* _Task goal_:
Please rewrite all of the material below, putting "interface agent" wherever "GUI agent" appears and changing nothing else.

(Material for locating text and elements)

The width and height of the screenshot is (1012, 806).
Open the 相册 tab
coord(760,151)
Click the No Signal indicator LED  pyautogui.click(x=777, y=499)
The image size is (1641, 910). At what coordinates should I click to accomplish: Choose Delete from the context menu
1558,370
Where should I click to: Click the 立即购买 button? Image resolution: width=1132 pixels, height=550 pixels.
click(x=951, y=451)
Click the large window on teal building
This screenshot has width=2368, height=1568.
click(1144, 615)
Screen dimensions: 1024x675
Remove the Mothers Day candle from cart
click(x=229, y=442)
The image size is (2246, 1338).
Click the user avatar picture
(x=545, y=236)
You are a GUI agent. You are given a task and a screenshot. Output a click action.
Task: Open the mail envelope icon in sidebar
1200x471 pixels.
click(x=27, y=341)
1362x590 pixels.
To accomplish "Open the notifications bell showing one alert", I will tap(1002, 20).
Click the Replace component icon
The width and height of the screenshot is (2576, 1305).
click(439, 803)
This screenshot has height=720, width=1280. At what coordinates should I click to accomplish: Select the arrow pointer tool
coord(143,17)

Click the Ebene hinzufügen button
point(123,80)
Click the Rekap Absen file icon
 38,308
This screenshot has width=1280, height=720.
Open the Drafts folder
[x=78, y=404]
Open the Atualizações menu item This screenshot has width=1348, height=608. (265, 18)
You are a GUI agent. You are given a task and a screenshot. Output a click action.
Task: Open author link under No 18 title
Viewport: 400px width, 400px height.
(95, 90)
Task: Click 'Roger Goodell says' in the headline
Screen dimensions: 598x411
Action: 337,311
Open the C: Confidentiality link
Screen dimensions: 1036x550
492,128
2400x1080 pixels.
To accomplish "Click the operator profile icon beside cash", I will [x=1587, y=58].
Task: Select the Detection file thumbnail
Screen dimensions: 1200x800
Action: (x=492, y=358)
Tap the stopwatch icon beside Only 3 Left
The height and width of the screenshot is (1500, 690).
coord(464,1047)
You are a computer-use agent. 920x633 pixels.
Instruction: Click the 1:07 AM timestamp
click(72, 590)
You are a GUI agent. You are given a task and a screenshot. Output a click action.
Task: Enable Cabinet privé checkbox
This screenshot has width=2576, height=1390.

* _Written reply_:
The width and height of the screenshot is (1012, 806).
Open the 相册 tab
coord(760,151)
Click the No Signal indicator LED  pyautogui.click(x=777, y=499)
The image size is (1641, 910). At what coordinates should I click to accomplish: Choose Delete from the context menu
1558,370
Where should I click to: Click the 立即购买 button? Image resolution: width=1132 pixels, height=550 pixels.
click(x=951, y=451)
Click the large window on teal building
This screenshot has width=2368, height=1568.
click(1144, 615)
Screen dimensions: 1024x675
Remove the Mothers Day candle from cart
click(x=229, y=442)
The image size is (2246, 1338).
Click the user avatar picture
(x=545, y=236)
You are a interface agent. You are given a task and a screenshot. Output a click action.
Task: Open the mail envelope icon in sidebar
1200x471 pixels.
click(x=27, y=341)
1362x590 pixels.
To accomplish "Open the notifications bell showing one alert", I will tap(1002, 20).
Click the Replace component icon
The width and height of the screenshot is (2576, 1305).
click(439, 803)
This screenshot has height=720, width=1280. At what coordinates should I click to accomplish: Select the arrow pointer tool
coord(143,17)

Click the Ebene hinzufügen button
point(123,80)
Click the Rekap Absen file icon
 38,308
This screenshot has width=1280, height=720.
Open the Drafts folder
[x=78, y=404]
Open the Atualizações menu item This screenshot has width=1348, height=608. (265, 18)
You are a interface agent. You are given a task and a screenshot. Output a click action.
Task: Open author link under No 18 title
Viewport: 400px width, 400px height.
(95, 90)
Task: Click 'Roger Goodell says' in the headline
Screen dimensions: 598x411
Action: 337,311
Open the C: Confidentiality link
Screen dimensions: 1036x550
492,128
2400x1080 pixels.
To accomplish "Click the operator profile icon beside cash", I will [x=1587, y=58].
Task: Select the Detection file thumbnail
Screen dimensions: 1200x800
Action: (x=492, y=358)
Tap the stopwatch icon beside Only 3 Left
The height and width of the screenshot is (1500, 690).
coord(464,1047)
You are a computer-use agent. 920x633 pixels.
Instruction: Click the 1:07 AM timestamp
click(72, 590)
You are a interface agent. You are given a task and a screenshot. Output a click action.
Task: Enable Cabinet privé checkbox
This screenshot has width=2576, height=1390.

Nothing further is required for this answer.